══ RECORDS SHOWN ══

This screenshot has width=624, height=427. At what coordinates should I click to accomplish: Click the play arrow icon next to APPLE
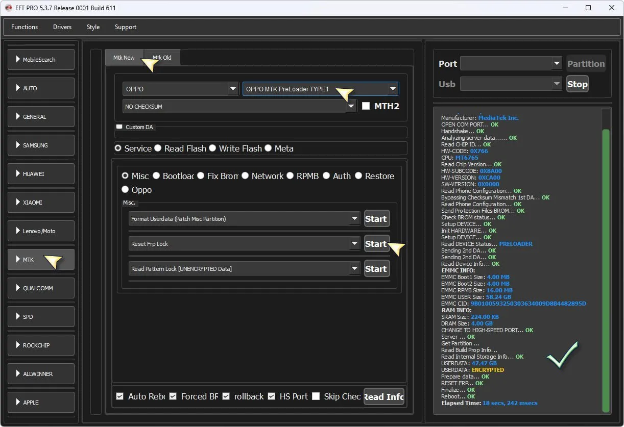point(18,403)
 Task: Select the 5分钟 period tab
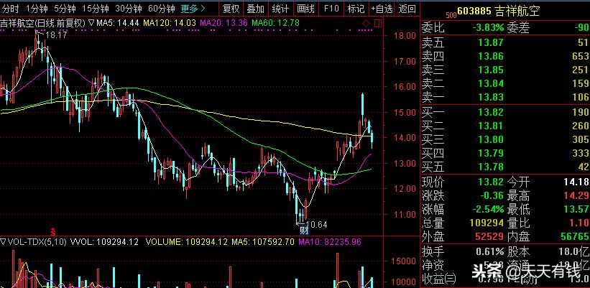pyautogui.click(x=65, y=9)
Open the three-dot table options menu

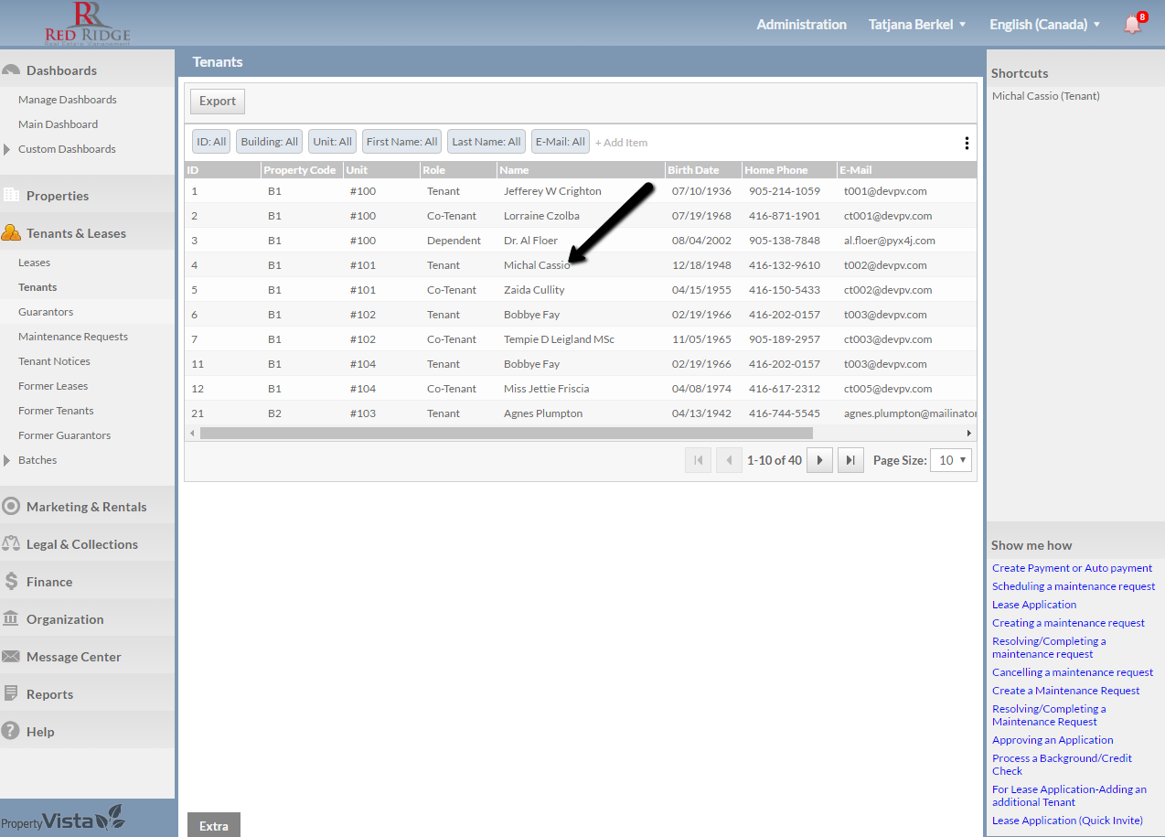[x=967, y=143]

═══

• HOW TO COMPLETE THIS TASK: Please print an exact copy of the records, with no pictures.

• REPLY:
This screenshot has width=624, height=427. At what coordinates should I click to accomplish: Click the play arrow icon next to APPLE
point(18,403)
 Task: Select the 5分钟 period tab
pyautogui.click(x=65, y=9)
Open the three-dot table options menu

[x=967, y=143]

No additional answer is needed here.